- WRITTEN REQUEST -
Retype the following data line for line, without any alteration.

- PROVIDED DATA -

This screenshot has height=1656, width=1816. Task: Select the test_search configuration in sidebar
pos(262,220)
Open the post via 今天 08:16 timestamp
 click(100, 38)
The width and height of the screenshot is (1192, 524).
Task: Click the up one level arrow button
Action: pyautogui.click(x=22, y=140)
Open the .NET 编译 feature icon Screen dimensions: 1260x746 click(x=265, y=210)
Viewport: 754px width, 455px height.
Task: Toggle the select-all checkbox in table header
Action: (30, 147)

- TASK SOLUTION -
This screenshot has height=1656, width=1816. Task: Select the test_search configuration in sidebar
pos(262,220)
Open the post via 今天 08:16 timestamp
 click(100, 38)
The width and height of the screenshot is (1192, 524).
Task: Click the up one level arrow button
Action: pyautogui.click(x=22, y=140)
Open the .NET 编译 feature icon Screen dimensions: 1260x746 click(x=265, y=210)
Viewport: 754px width, 455px height.
Task: Toggle the select-all checkbox in table header
Action: (30, 147)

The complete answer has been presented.